** To do **
Copy everything from the line containing "Open 档案管理 document icon" down to the end of the entries below. Leave the pictures out.

** Material provided **
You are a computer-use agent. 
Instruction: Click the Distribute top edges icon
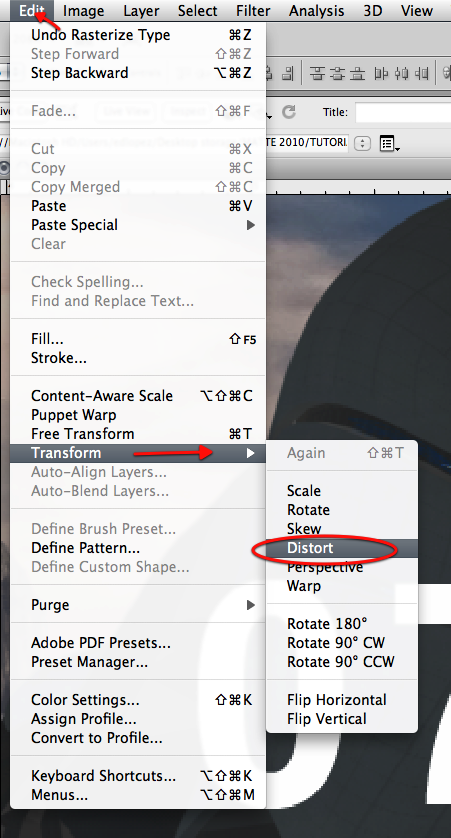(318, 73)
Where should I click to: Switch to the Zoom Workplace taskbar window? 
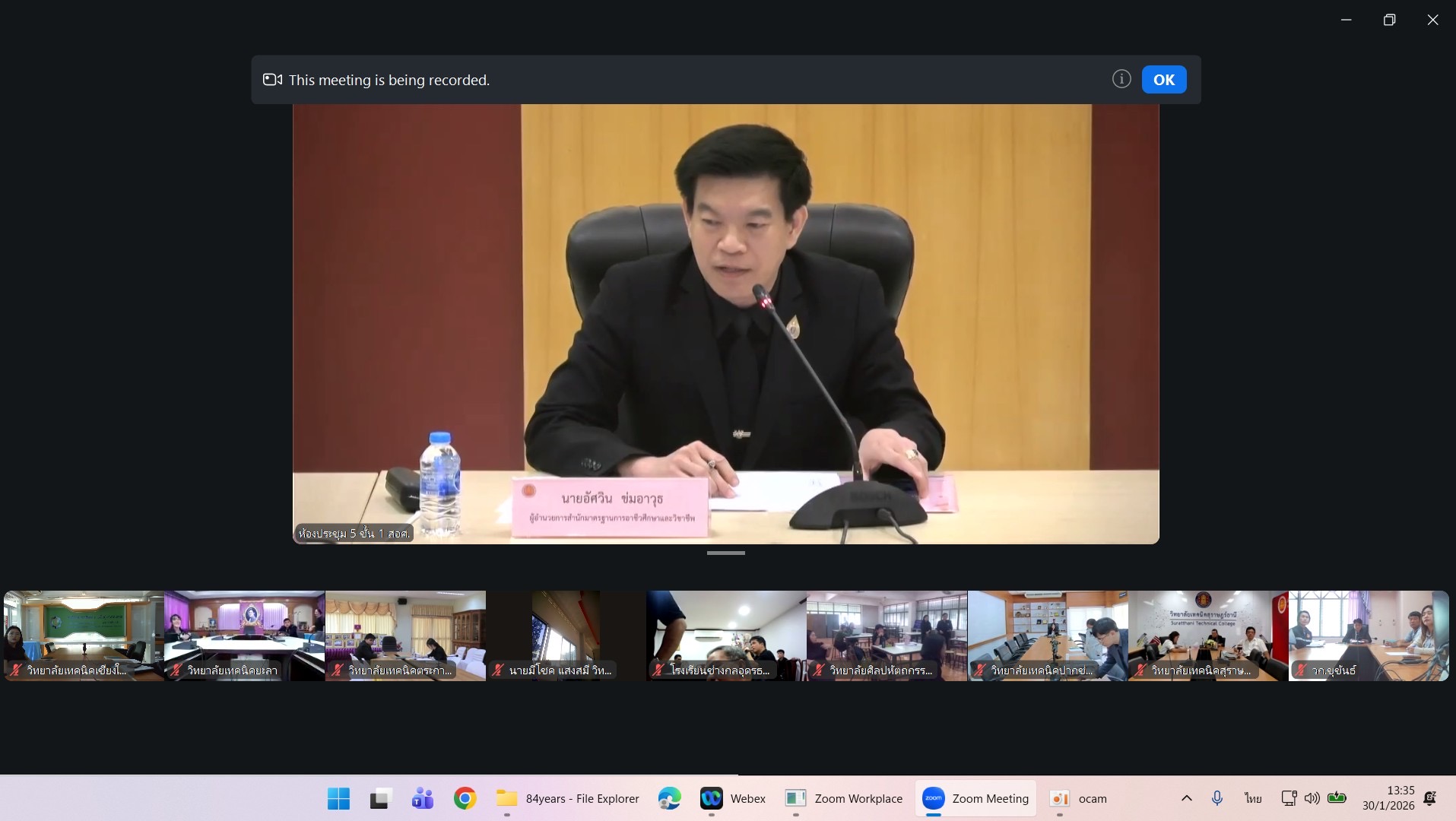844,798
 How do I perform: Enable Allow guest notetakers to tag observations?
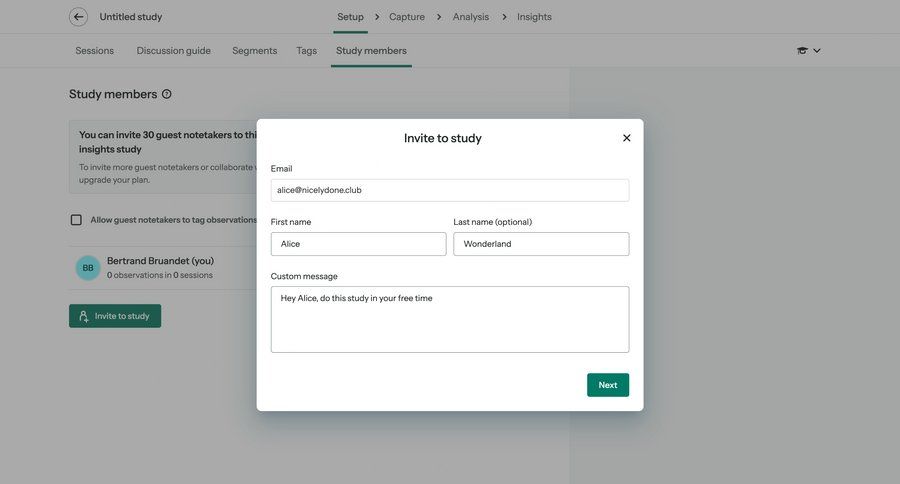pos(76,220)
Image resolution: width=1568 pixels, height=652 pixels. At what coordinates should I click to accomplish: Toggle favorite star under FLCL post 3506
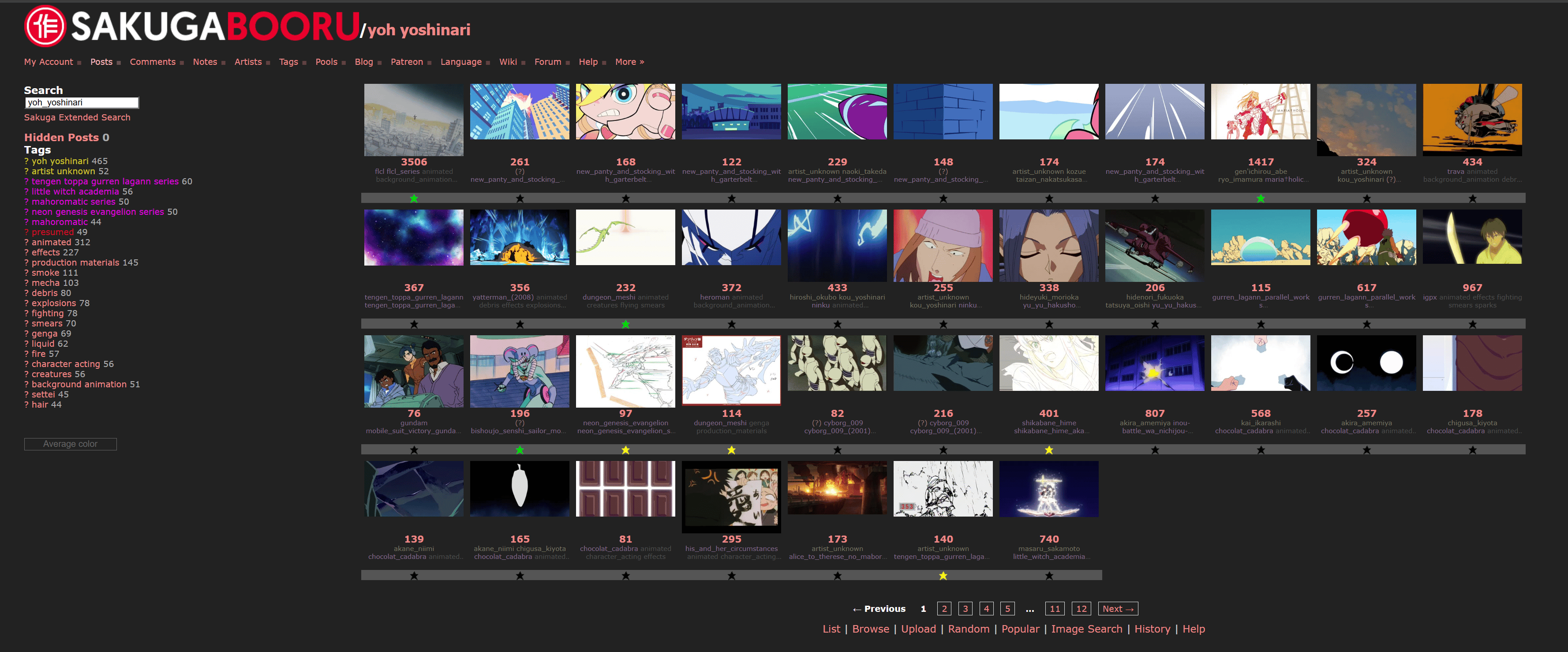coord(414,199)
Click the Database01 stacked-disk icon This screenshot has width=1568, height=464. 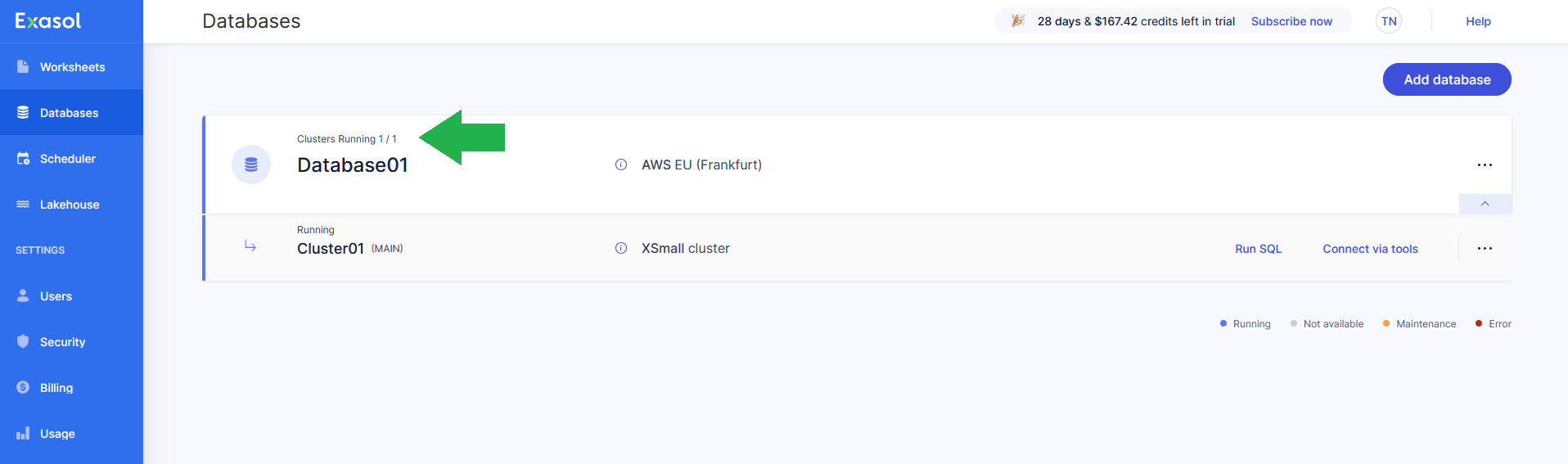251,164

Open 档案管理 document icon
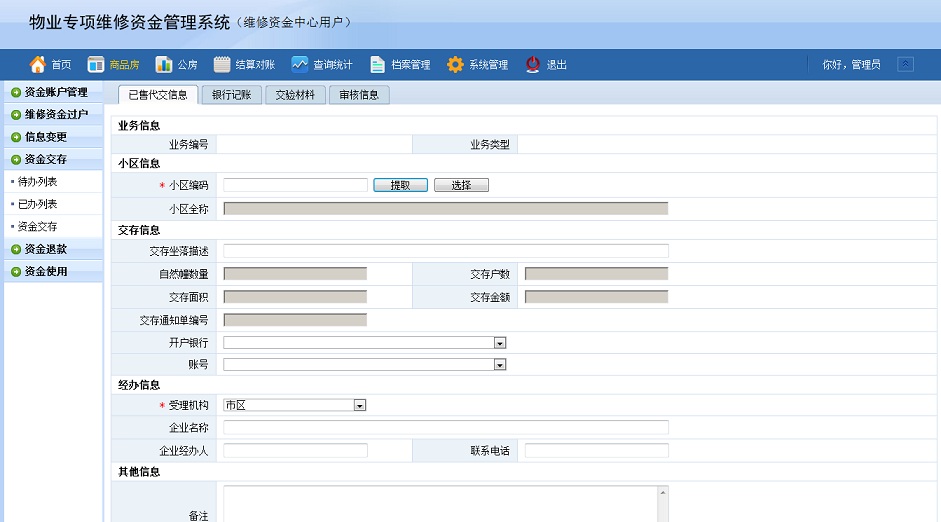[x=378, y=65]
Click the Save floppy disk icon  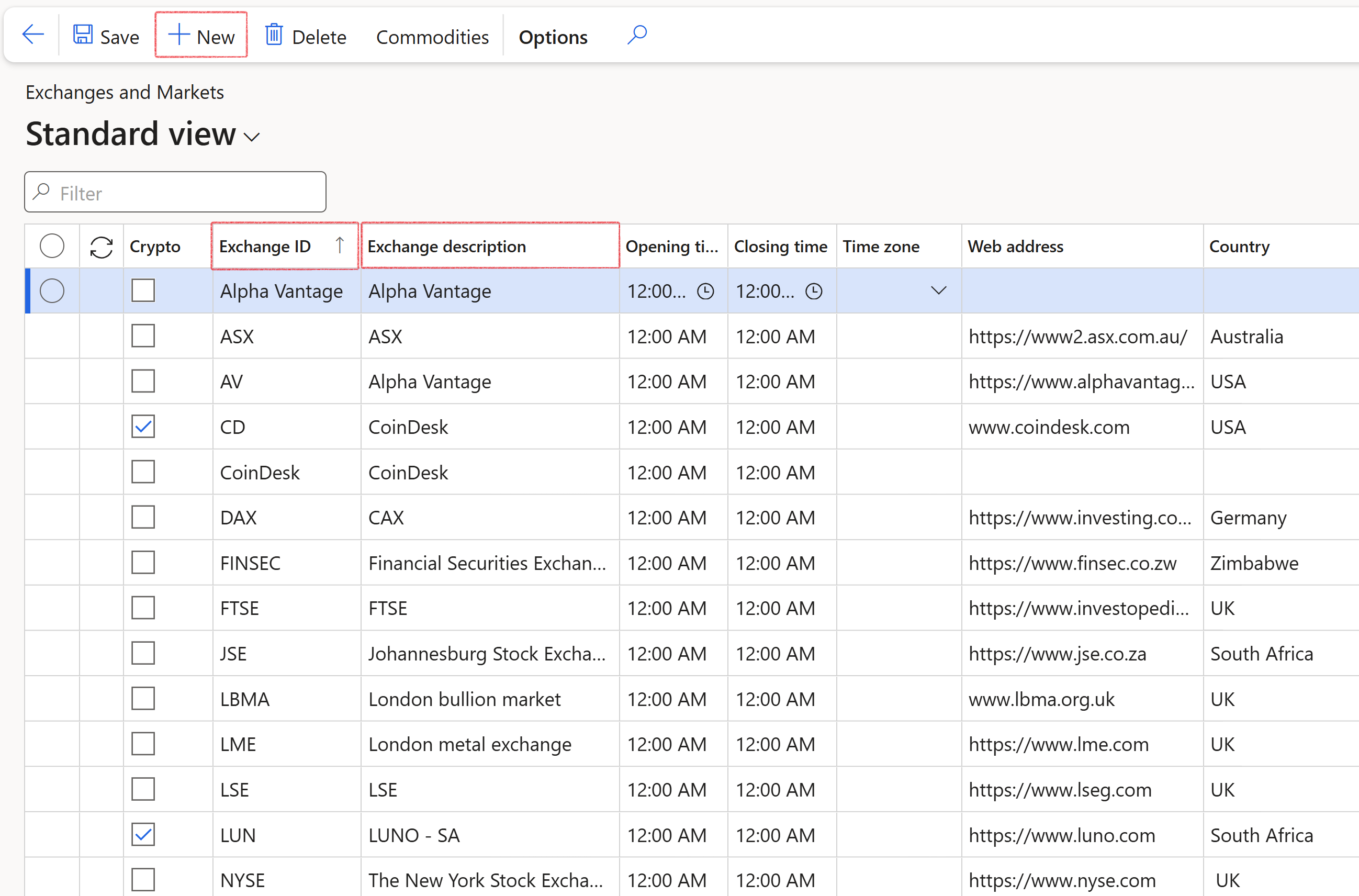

** Task result **
Open 档案管理 document icon
[x=378, y=65]
Click the Save floppy disk icon  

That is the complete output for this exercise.